The copy should begin at the line containing "The height and" and end with the last line below, every line exact and no picture included.

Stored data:
┏━━

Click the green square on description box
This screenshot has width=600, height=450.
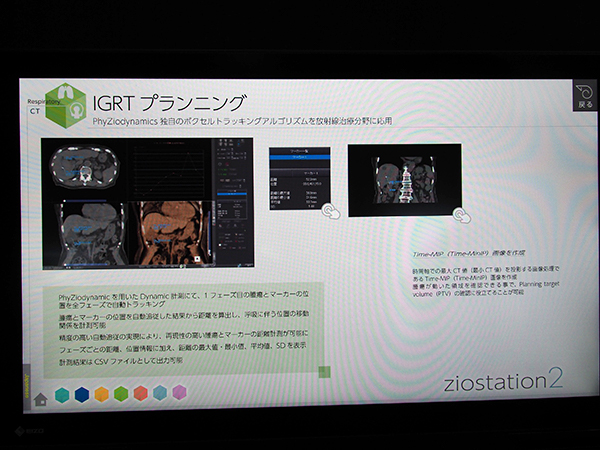click(324, 372)
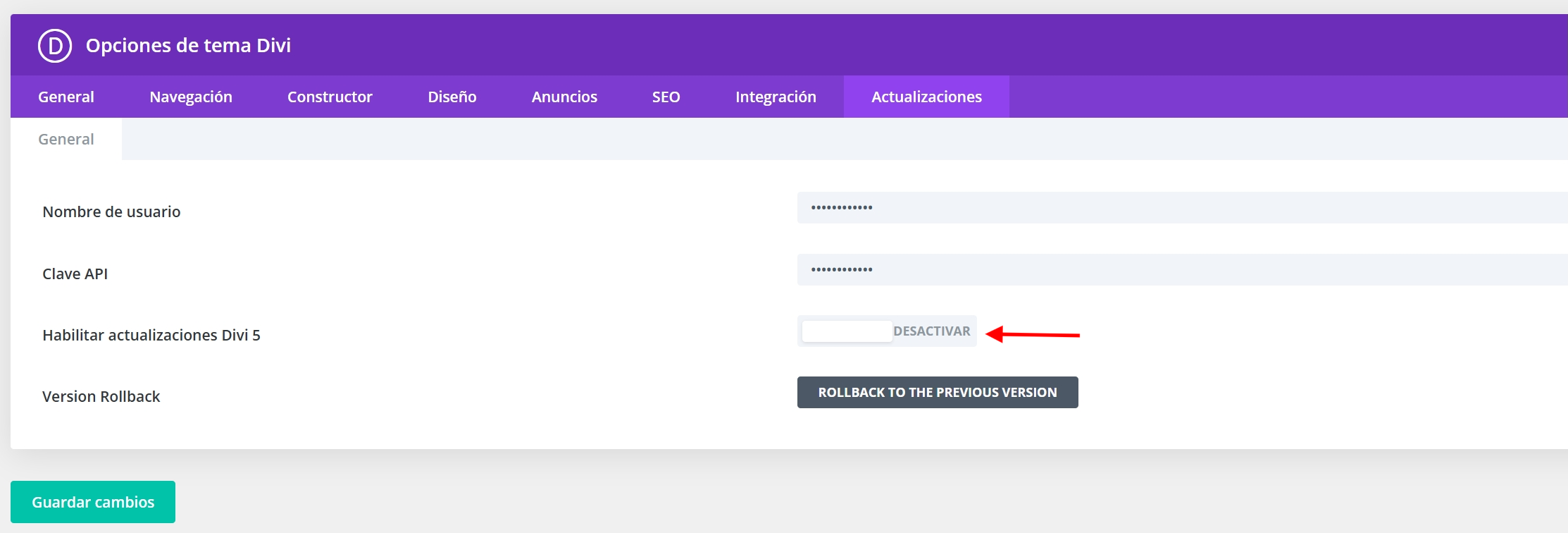Viewport: 1568px width, 533px height.
Task: Click the Habilitar actualizaciones Divi 5 label
Action: pos(151,336)
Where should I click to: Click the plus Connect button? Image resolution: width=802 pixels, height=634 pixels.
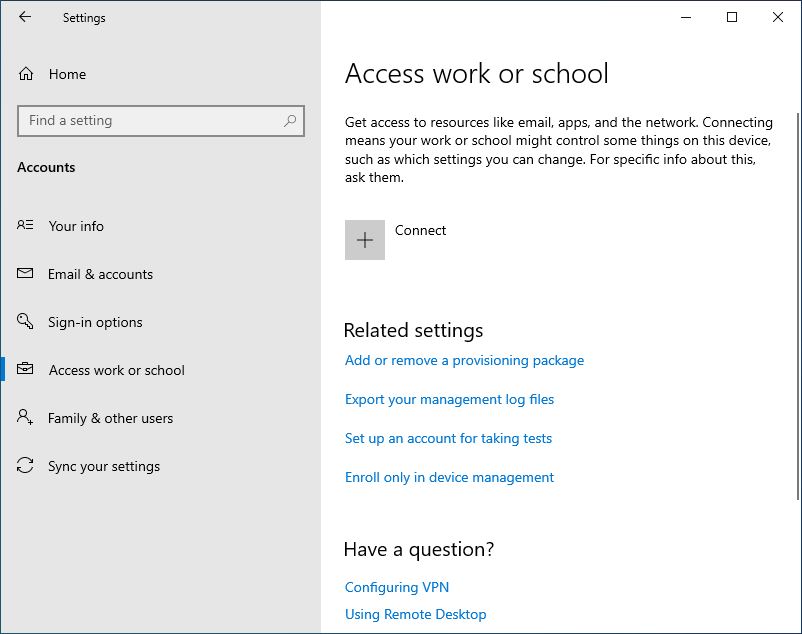pos(365,240)
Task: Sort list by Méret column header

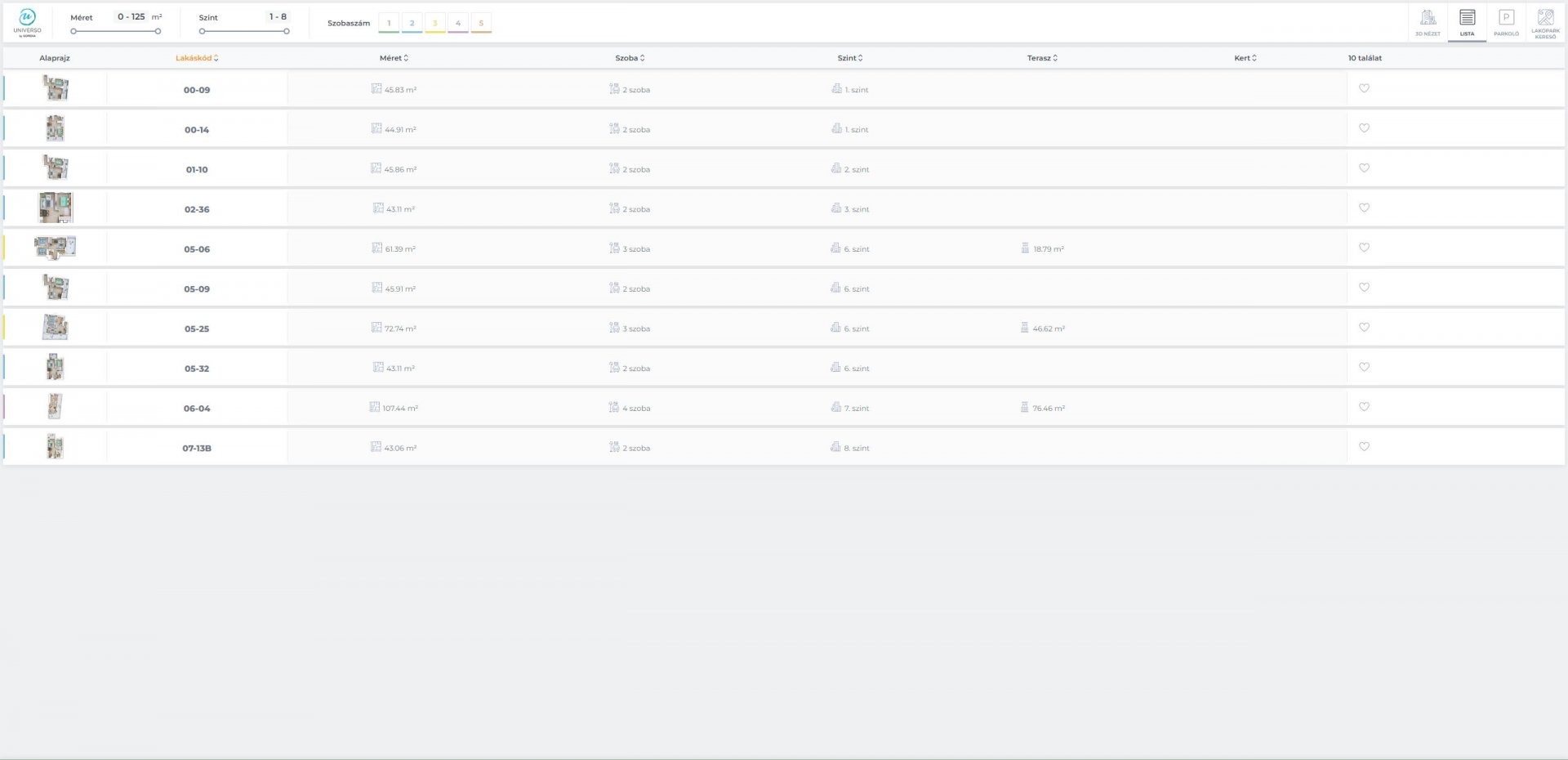Action: point(394,58)
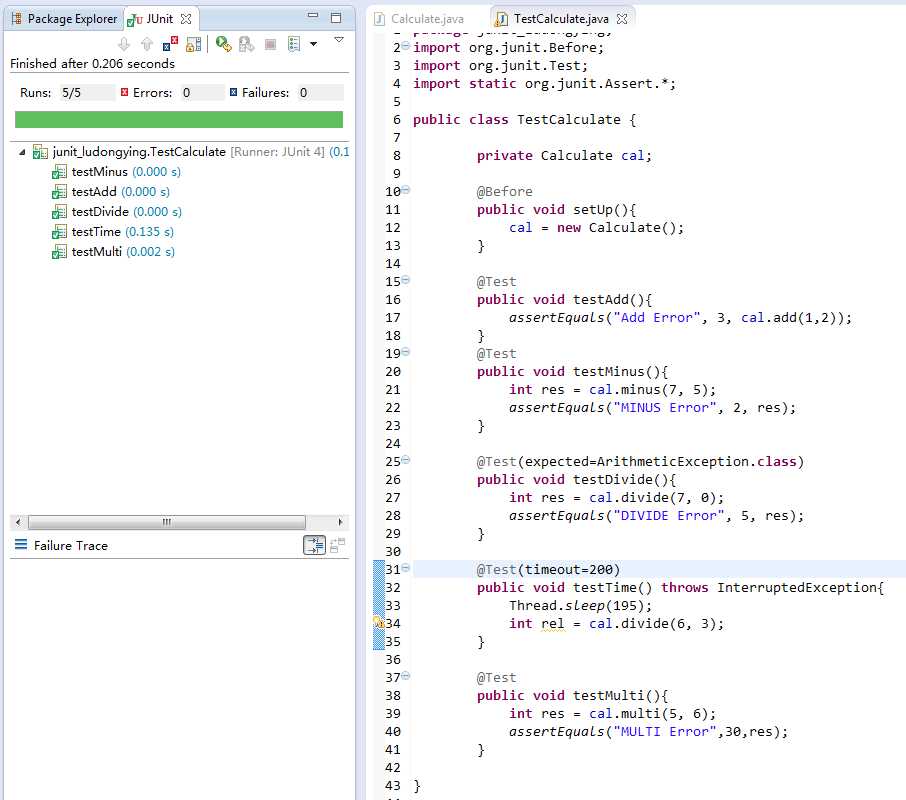Viewport: 906px width, 800px height.
Task: Click the green JUnit progress bar
Action: [178, 120]
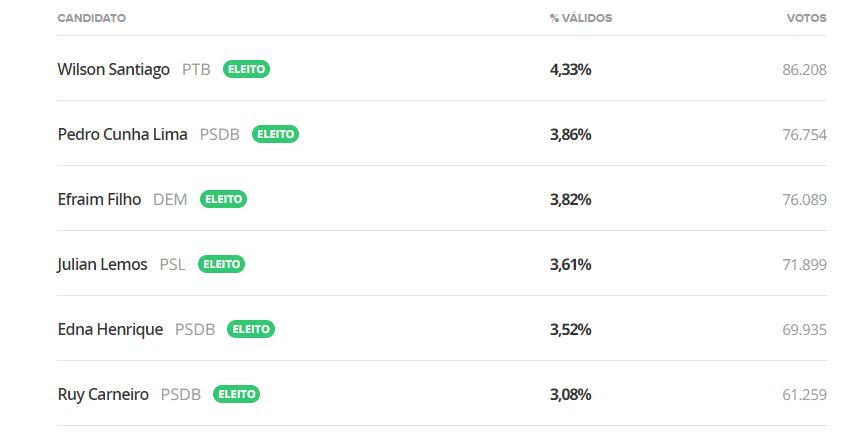Select the DEM party label
The width and height of the screenshot is (865, 446).
point(170,199)
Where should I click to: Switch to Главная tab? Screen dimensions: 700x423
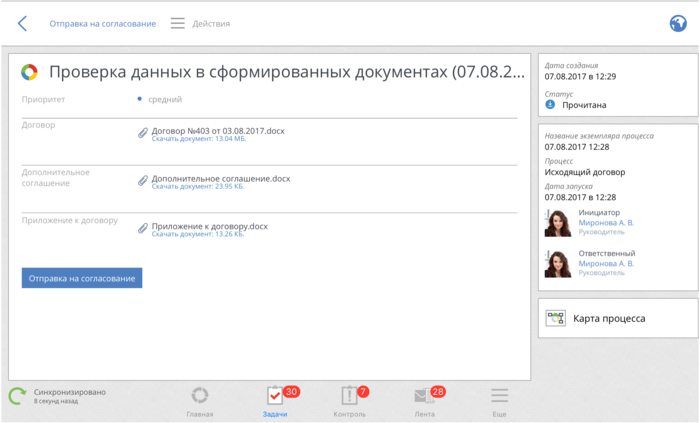tap(200, 398)
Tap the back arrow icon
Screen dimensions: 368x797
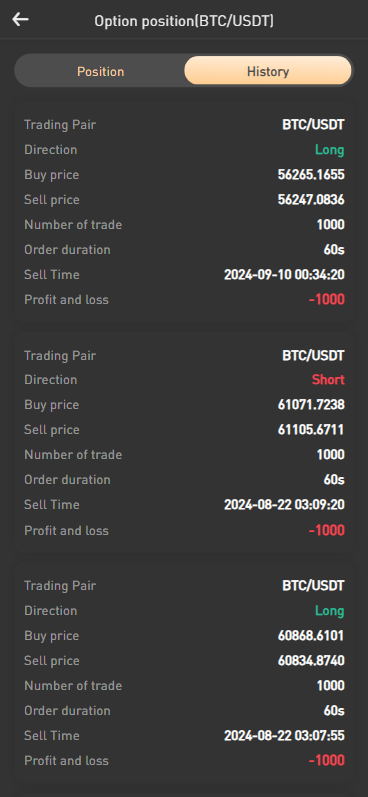[x=20, y=20]
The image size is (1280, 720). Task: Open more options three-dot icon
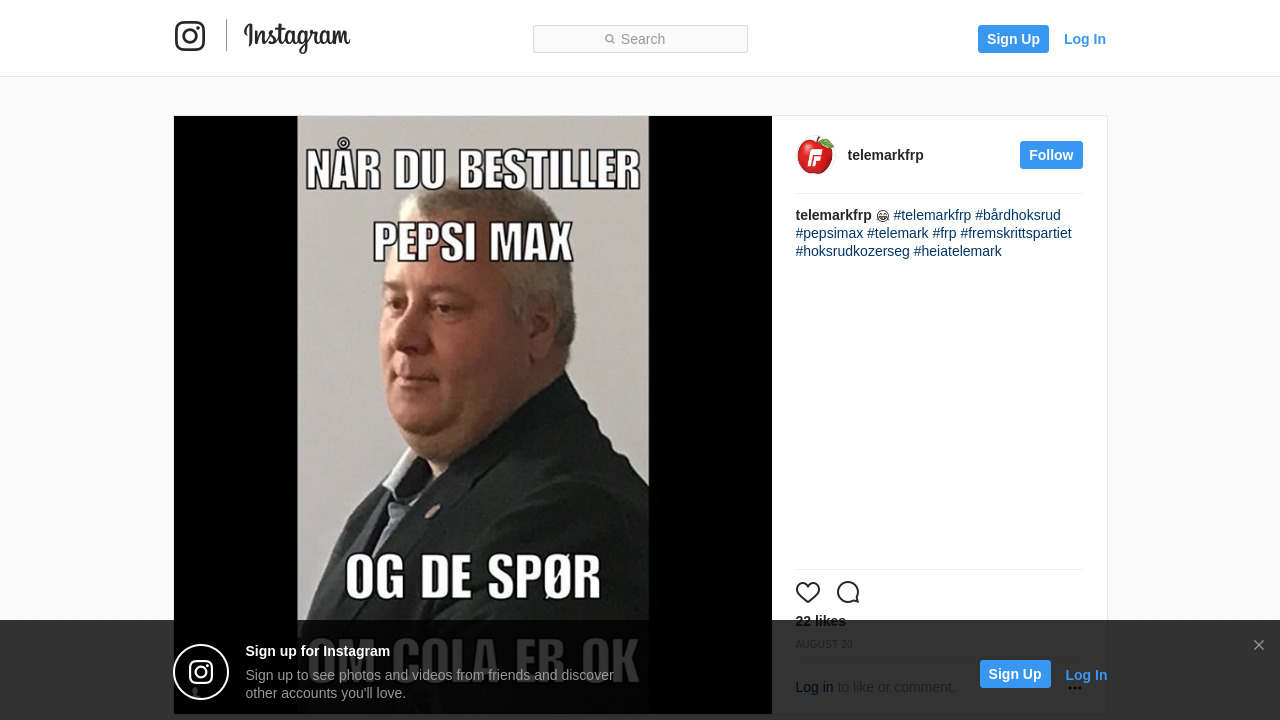pos(1075,687)
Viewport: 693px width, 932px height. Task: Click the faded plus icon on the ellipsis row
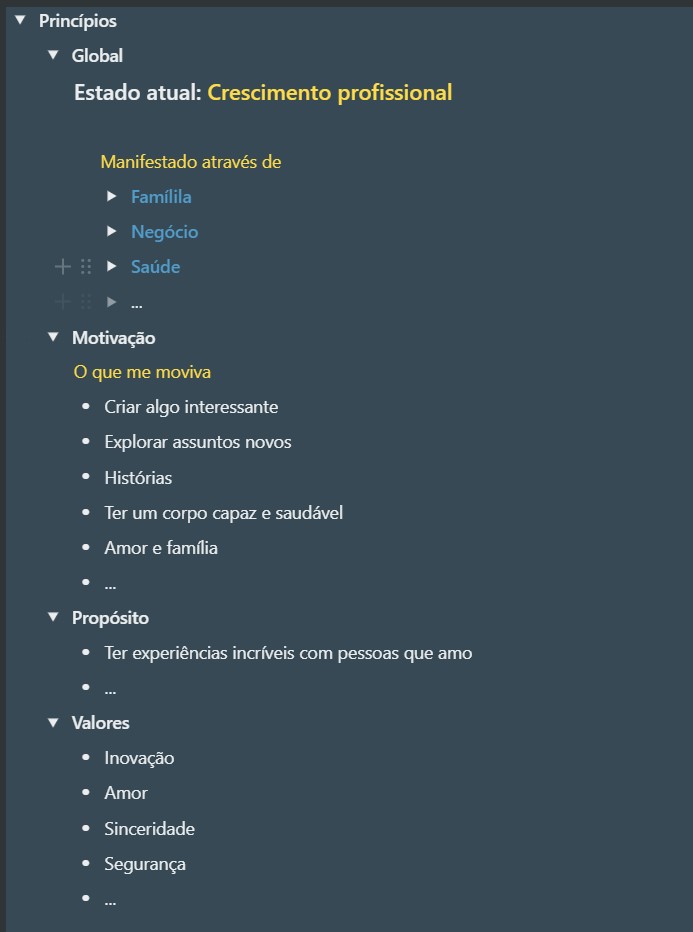[x=62, y=302]
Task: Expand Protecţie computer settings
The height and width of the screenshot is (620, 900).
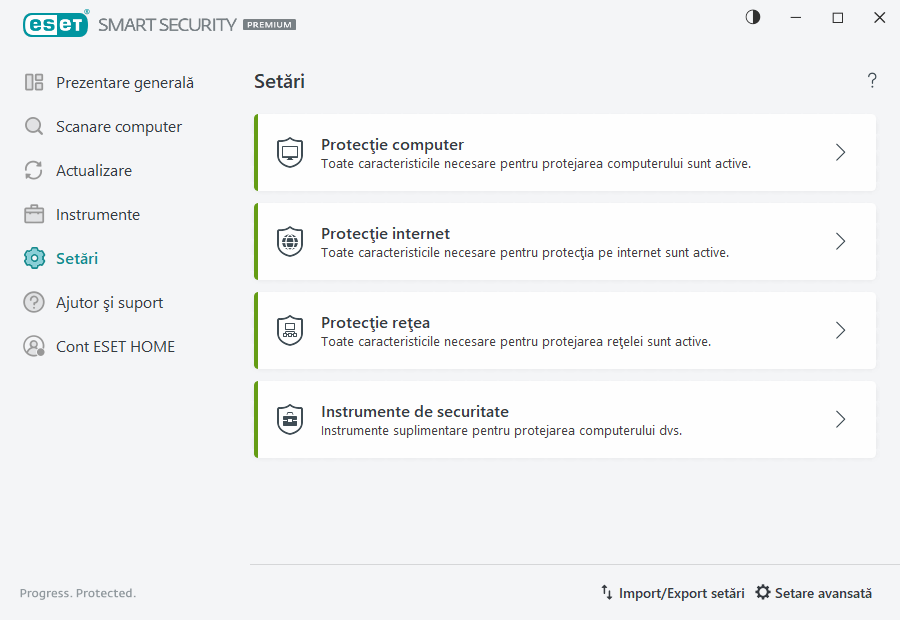Action: click(x=840, y=152)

┗━━

Exercise output:
The height and width of the screenshot is (620, 900).
Action: click(x=840, y=152)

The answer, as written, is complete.